Nanotubes reach flash point
Apr 25, 2002
First-year undergraduate Andres de la Guardia got more than he bargained for when the flash he was using to photograph carbon nanotubes set them alight. But his supervisor at the Rensselaer Polytechnic Institute in the US, Pulickel Ajayan, quickly realized the potential of the accidental effect and assembled a team of researchers to investigate. They found that a flash of light heats carbon nanotubes to a surprisingly high temperature, and could be used to ignite combustion reactions from a safe distance (P Ajayan et al 2002 Science 296 705).
Carbon nanotubes – tiny rolled sheets of graphite – have a host of unusual electronic and mechanical properties, which are the focus of research in Ajayan’s group. During an experiment, de la Guardia tried to photograph single-walled nanotubes using a conventional flash, which has a spectrum similar to that of sunlight, but without the ultraviolet light.

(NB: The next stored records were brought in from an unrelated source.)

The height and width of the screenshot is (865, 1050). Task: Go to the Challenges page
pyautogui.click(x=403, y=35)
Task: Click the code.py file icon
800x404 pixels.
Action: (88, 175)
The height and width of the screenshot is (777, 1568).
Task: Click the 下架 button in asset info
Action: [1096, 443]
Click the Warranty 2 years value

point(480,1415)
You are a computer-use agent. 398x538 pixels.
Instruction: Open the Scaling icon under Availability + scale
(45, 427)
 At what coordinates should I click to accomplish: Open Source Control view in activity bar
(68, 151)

Ajayan’s team – which included researchers working in Mexico, France and UK – repeated this process on single- and multiwalled nanotubes. After packing samples of nanotubes to different densities, they exposed them to light pulses with a range of intensities and recorded the results on video. They later used an electron microscope to inspect the remains of the nanotubes.

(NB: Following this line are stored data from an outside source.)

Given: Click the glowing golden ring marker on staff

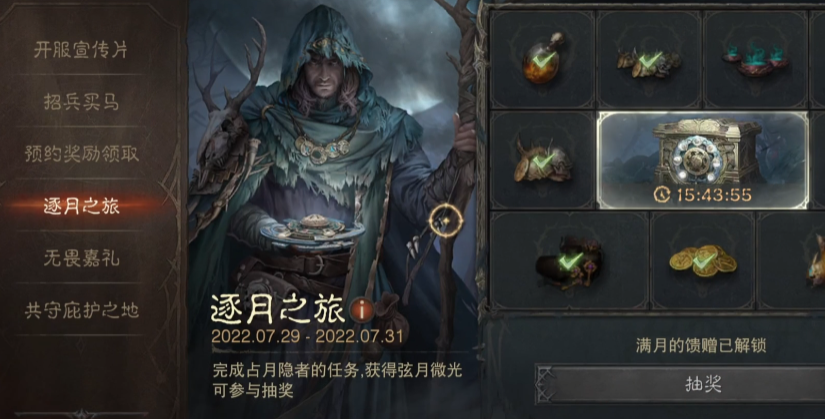Looking at the screenshot, I should (446, 221).
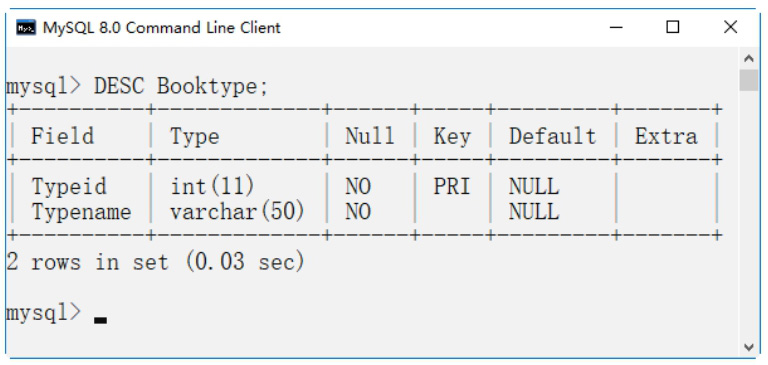Click the Null column header
768x365 pixels.
(370, 136)
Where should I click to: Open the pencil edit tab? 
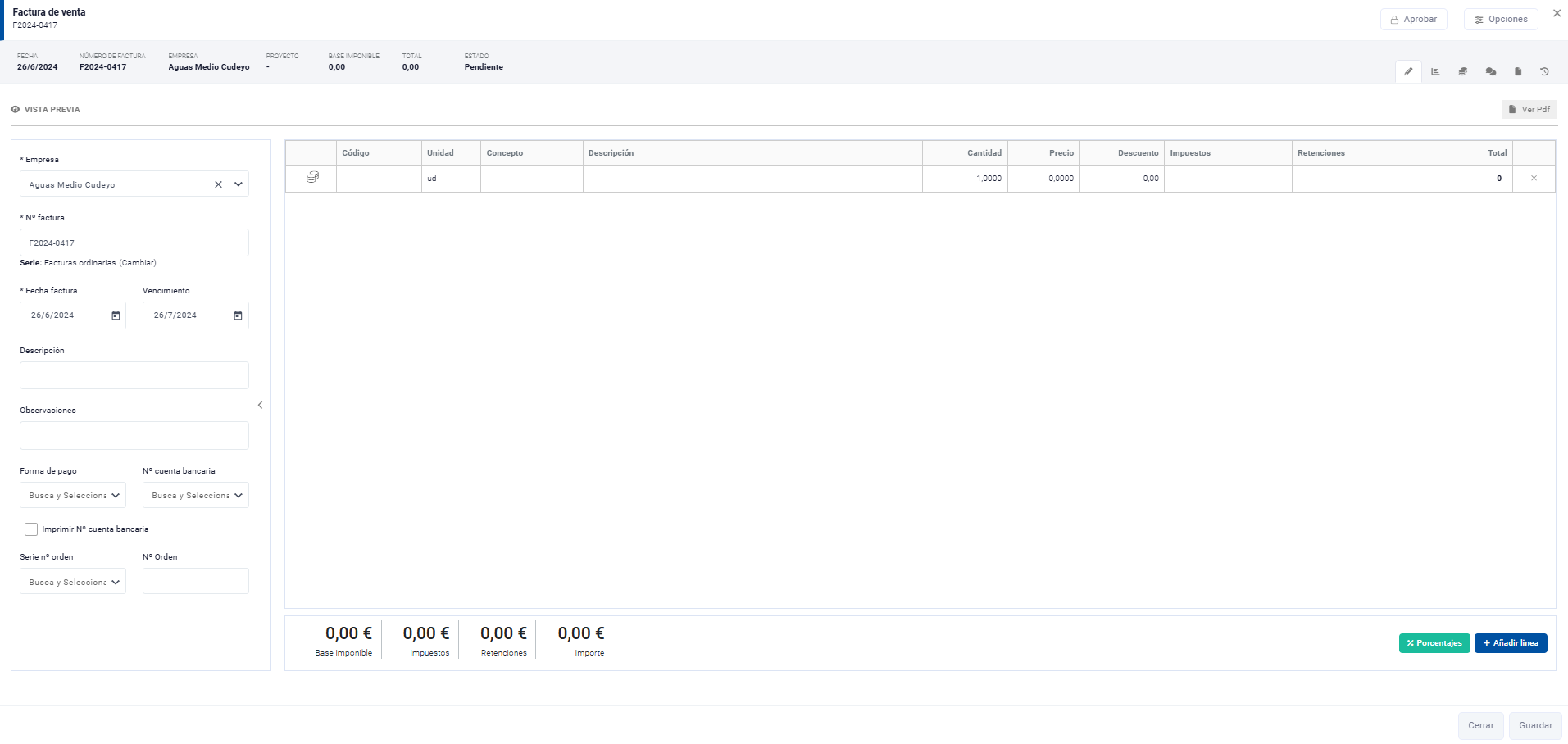[x=1408, y=71]
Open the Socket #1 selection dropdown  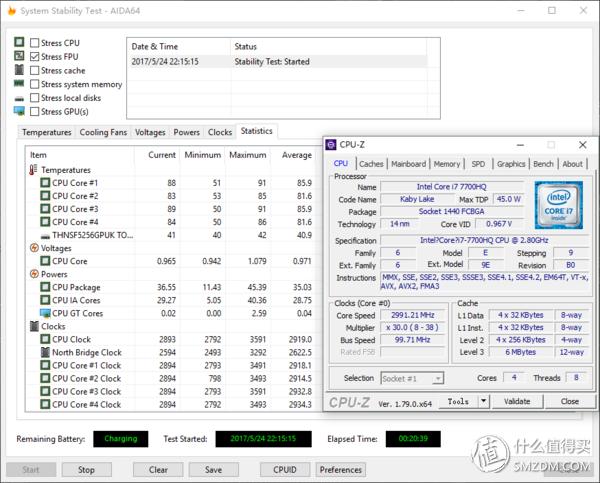coord(414,379)
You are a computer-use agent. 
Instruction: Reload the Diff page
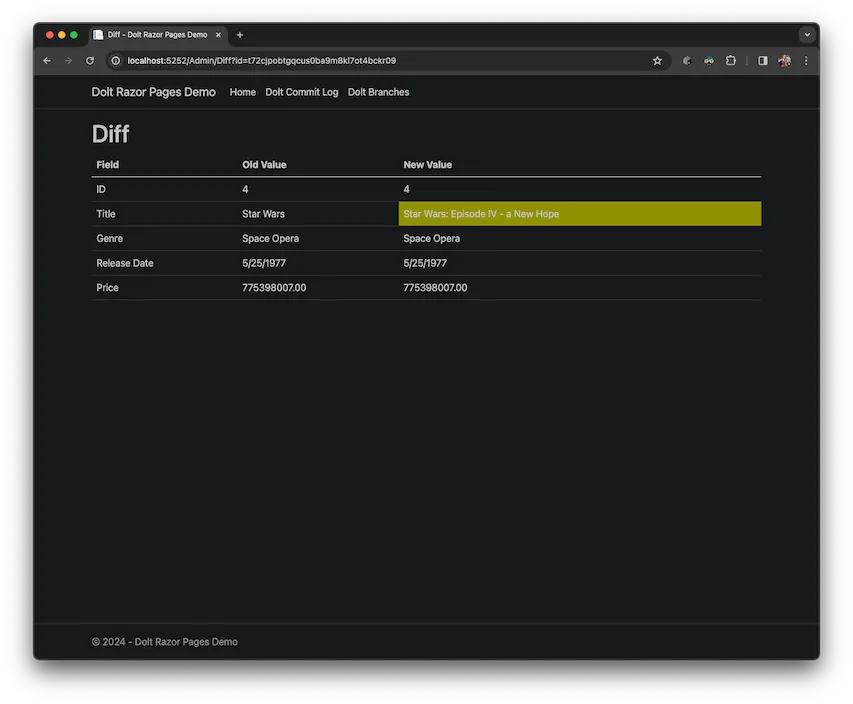pos(90,60)
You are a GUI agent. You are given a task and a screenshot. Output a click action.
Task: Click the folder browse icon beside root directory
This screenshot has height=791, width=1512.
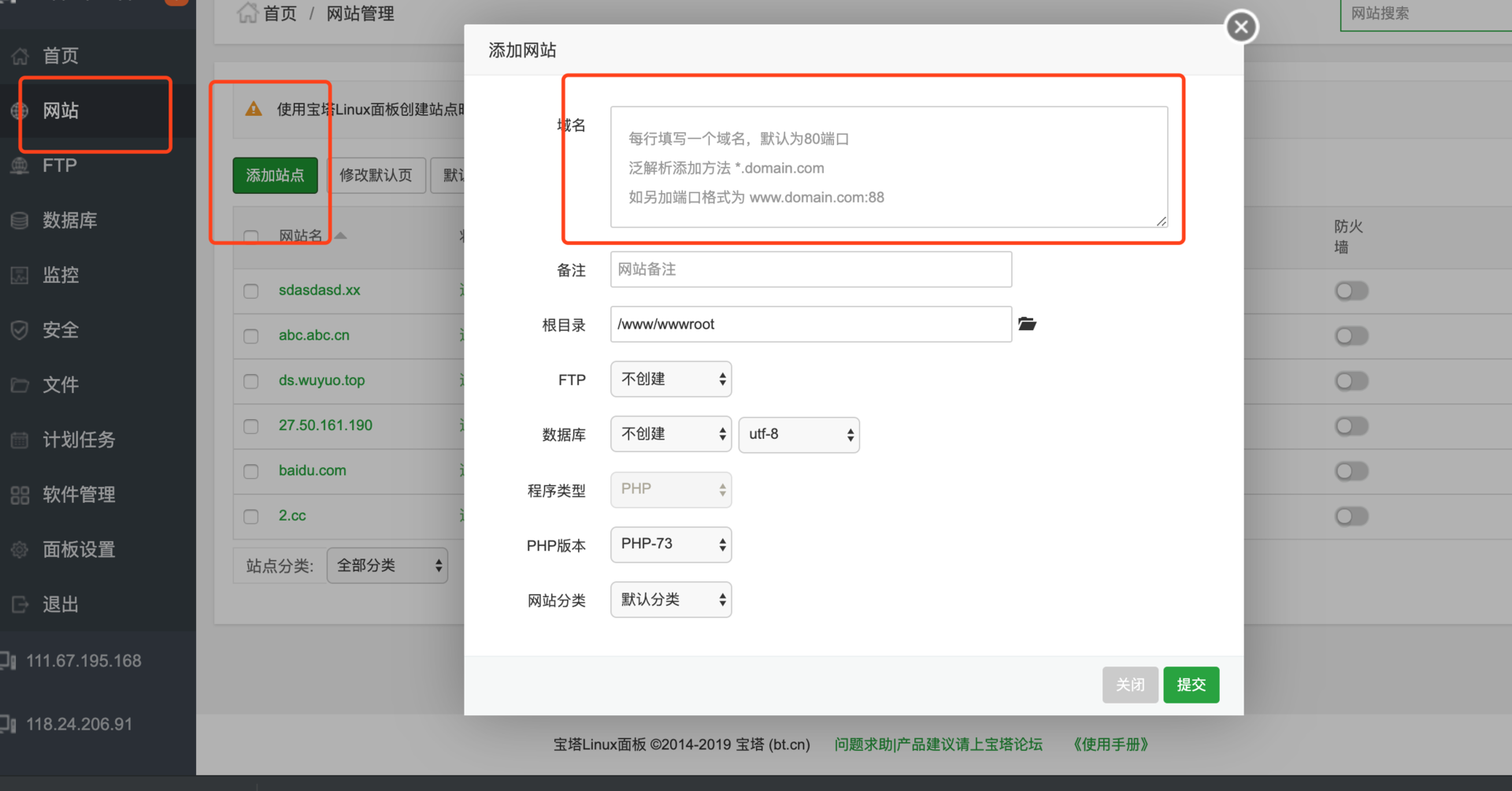[1027, 324]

Immediately after a flash, the researchers found that ‘hot spots’ appeared on the single-walled nanotubes and then spread through the sample until it was completely burnt. Samples packed to higher densities needed a more powerful flash to ignite them because the samples contained less oxygen, which supports combustion. The multiwalled nanotubes did not burn at all.
The team also tried the experiment in different environments. When the nanotubes were exposed to the flash in air, the carbon they contained burnt and escaped as carbon monoxide and carbon dioxide, leaving a residue of oxidized nickel and iron, which are used in the production of nanotubes. But when the nanotubes were ‘flashed’ in an atmosphere of helium – which does not support combustion – the team found that the carbon rearranged itself into single-layered structures with conical tips, known as ‘nanohorns’.
An intriguing property of carbon nanotubes is their ability to harbour heat. Scientists know that nanotubes oxidize at temperatures of around 900 kelvin, but Ajayan and colleagues believe that the ‘hot spots’ seen in their experiment must have reached about 1800 kelvin to produce such dramatic changes in the structure of the nanotubes.
When the link between light and combustion is better understood, Ajayan believes that the effect could be used in devices such as remote triggers. “Combustion reactions could be started by adding nanotubes to the reaction mixtures and exposing them to light,” he told PhysicsWeb.
De le Guardia – who is now doing a Masters degree at Rensselaer – was very surprised by his discovery. “I'm glad that I was alert and curious, and that I called Professor Ajayan right away,” he told PhysicsWeb.